ASSIGNED TASK ▸
Return the lines of the data below, from the one containing "Task: Click the icon" through the very last, exactly and with both ends included; no pictures.

━━━━━━━━━━

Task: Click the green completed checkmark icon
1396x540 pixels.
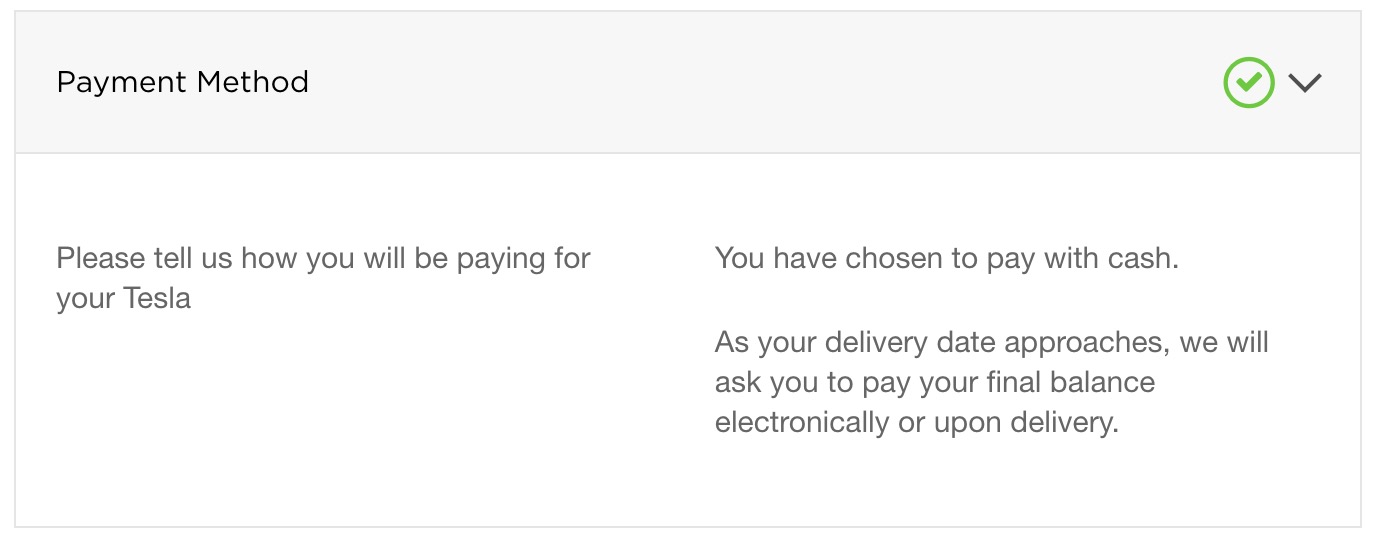Action: tap(1248, 82)
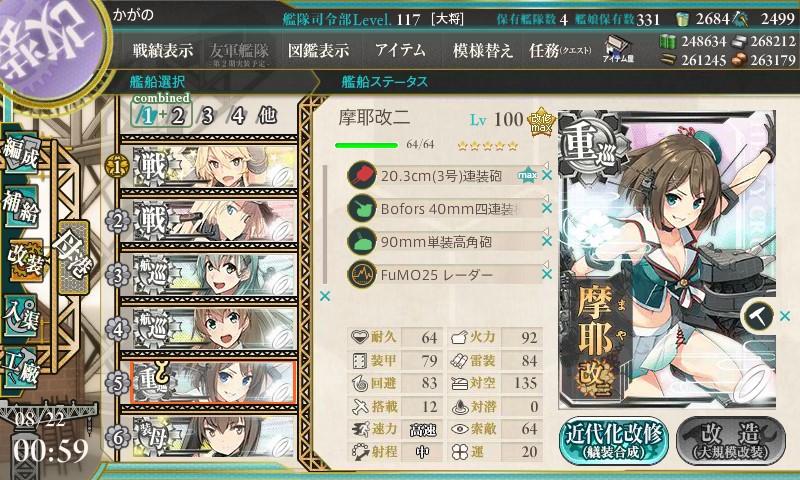
Task: Select fleet tab 3
Action: point(207,116)
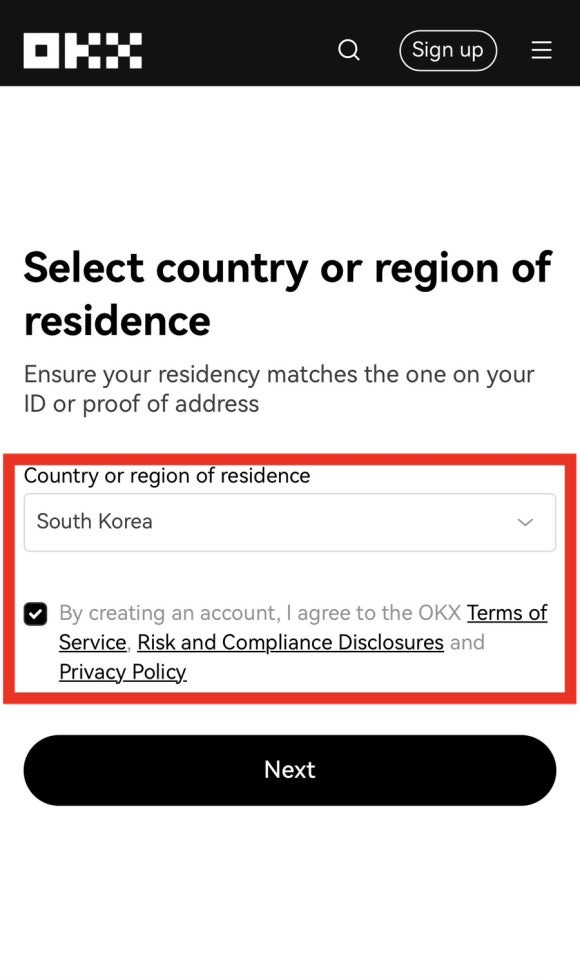Click 'By creating an account' agreement text
The width and height of the screenshot is (580, 979).
point(169,613)
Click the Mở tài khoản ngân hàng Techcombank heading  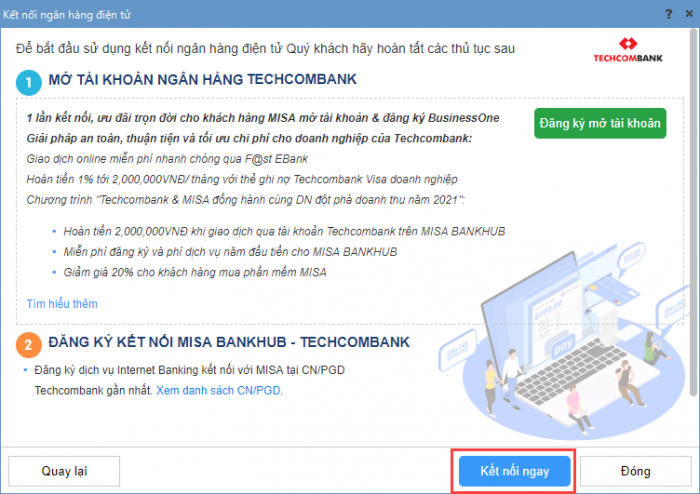point(203,79)
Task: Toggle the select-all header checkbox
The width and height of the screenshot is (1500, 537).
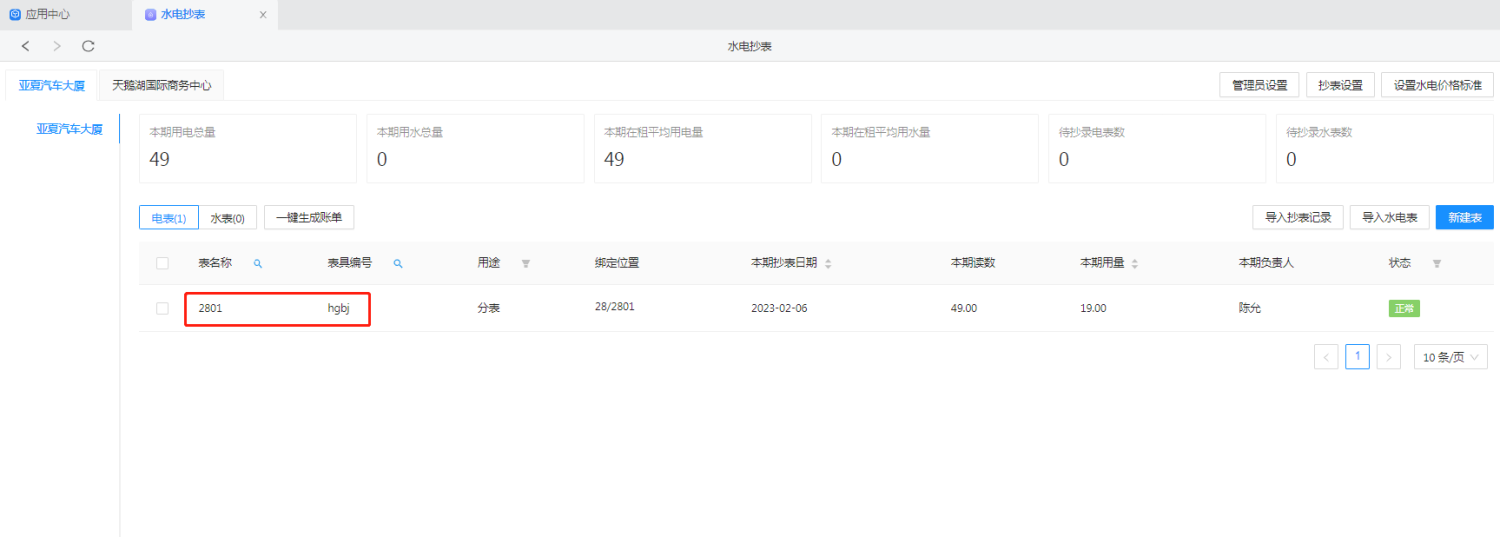Action: click(162, 263)
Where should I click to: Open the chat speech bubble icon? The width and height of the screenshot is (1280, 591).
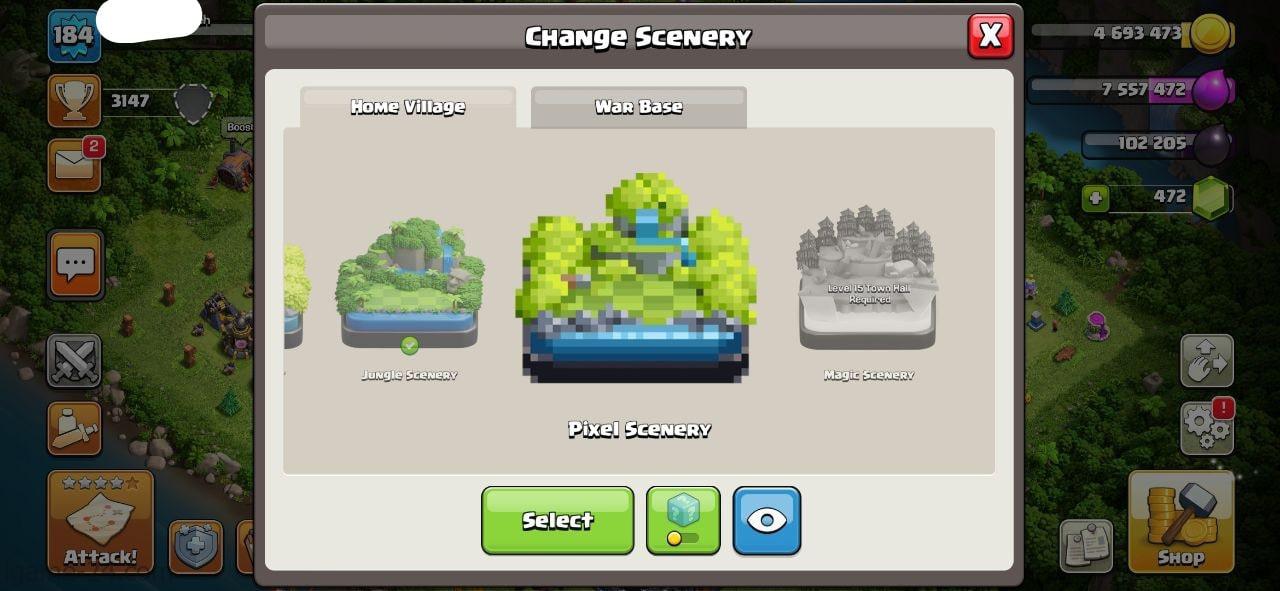tap(75, 264)
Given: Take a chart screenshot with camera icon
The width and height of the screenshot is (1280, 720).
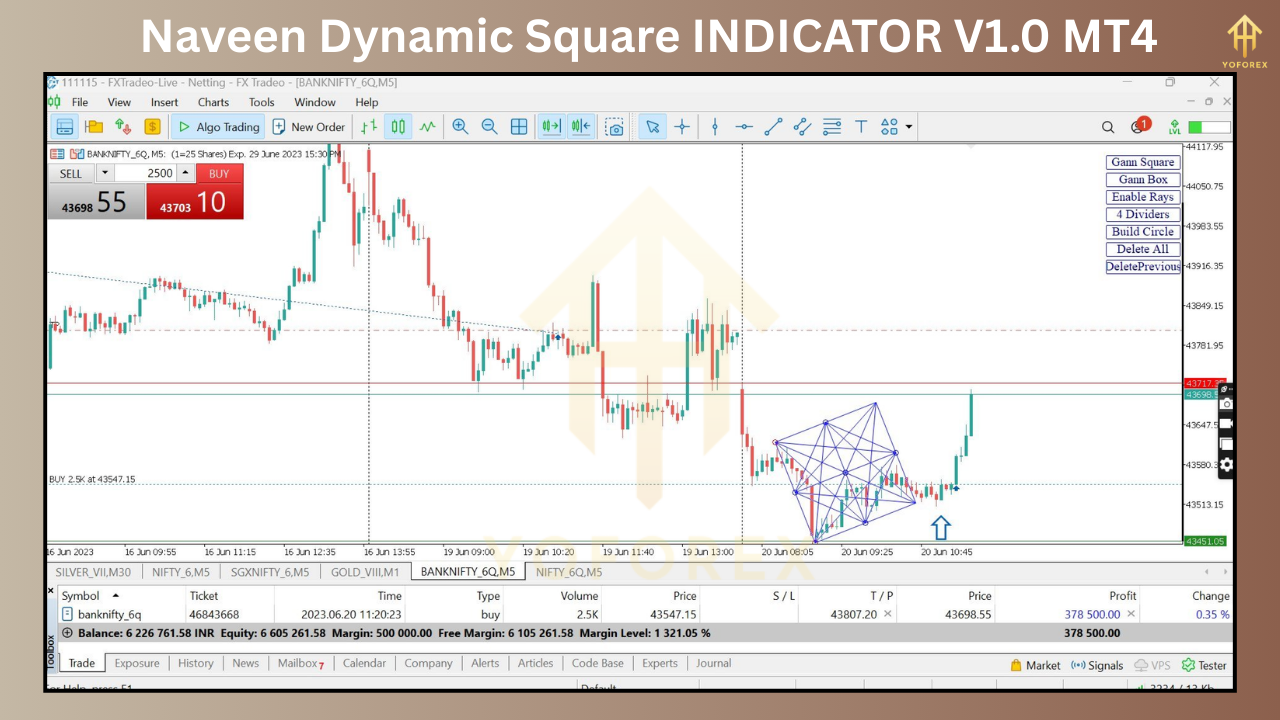Looking at the screenshot, I should tap(615, 127).
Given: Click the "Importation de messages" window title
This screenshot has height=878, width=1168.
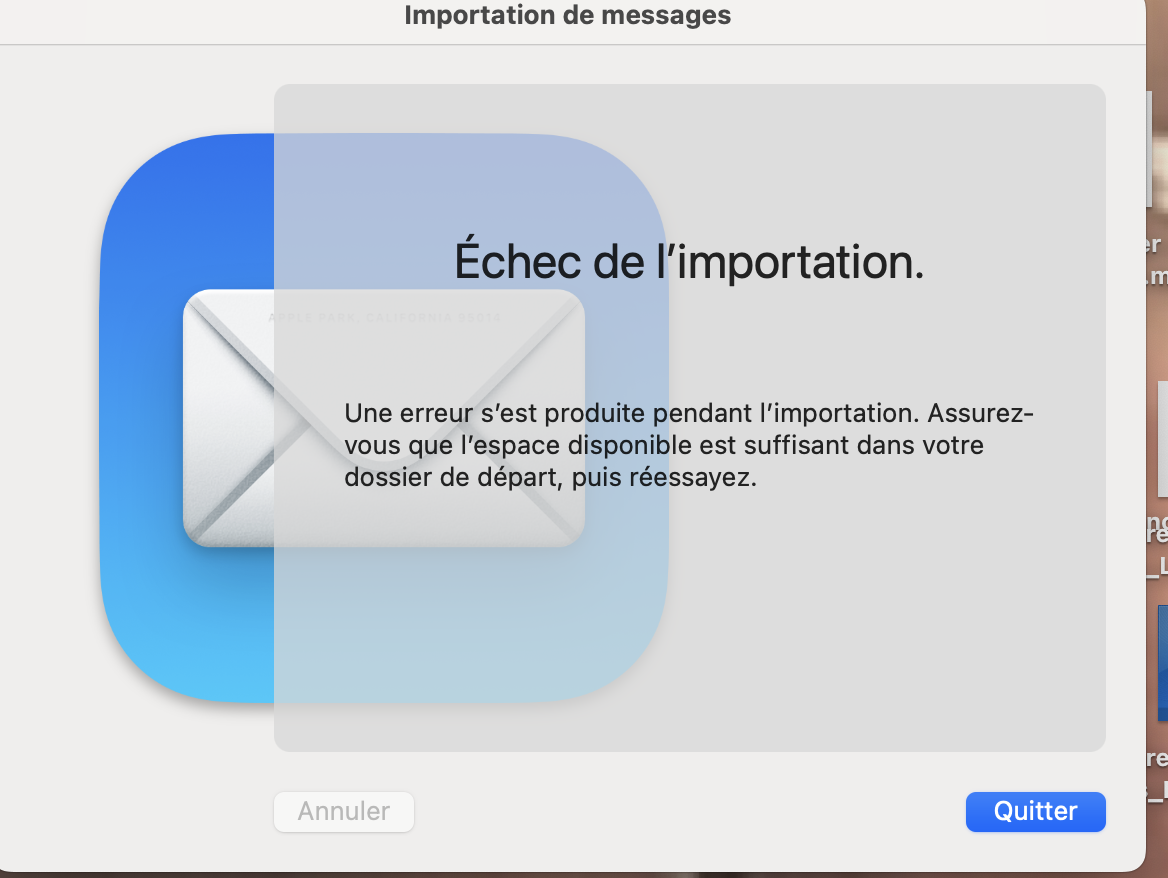Looking at the screenshot, I should (x=567, y=15).
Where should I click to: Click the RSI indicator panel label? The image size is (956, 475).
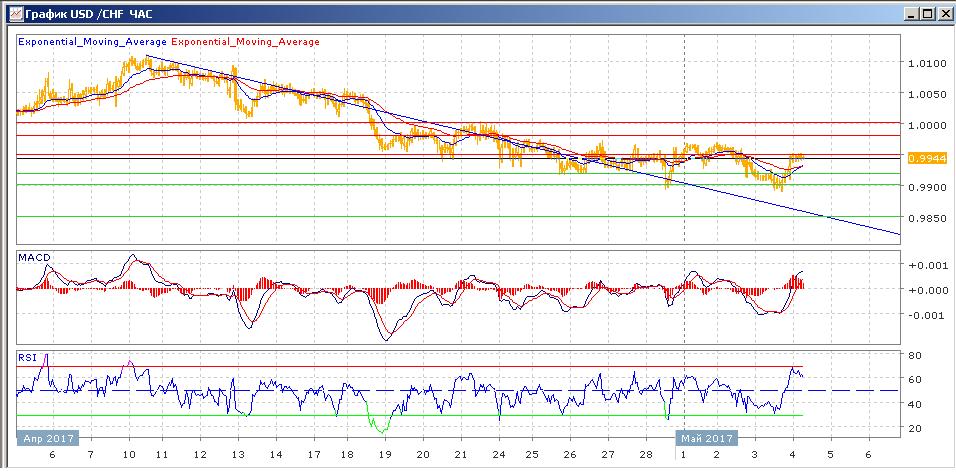pyautogui.click(x=28, y=356)
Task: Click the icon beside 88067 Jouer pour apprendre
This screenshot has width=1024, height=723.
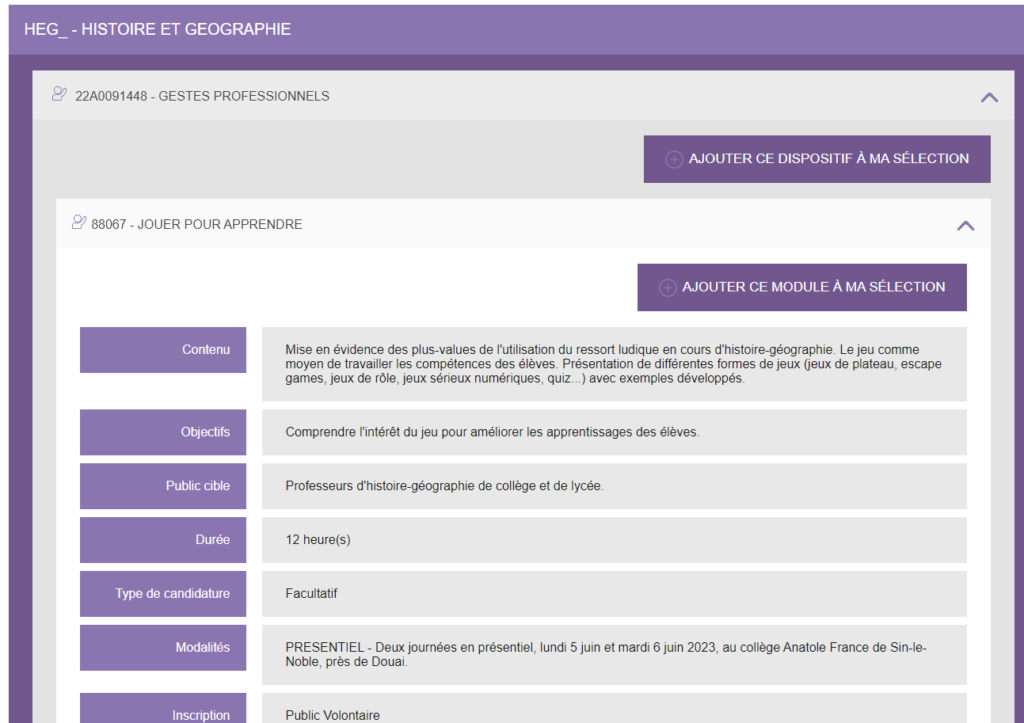Action: (x=79, y=223)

━━━━━━━━━━

EXERCISE RESULT ▸
Task: Click the icon beside 88067 Jouer pour apprendre
This screenshot has width=1024, height=723.
Action: (x=79, y=223)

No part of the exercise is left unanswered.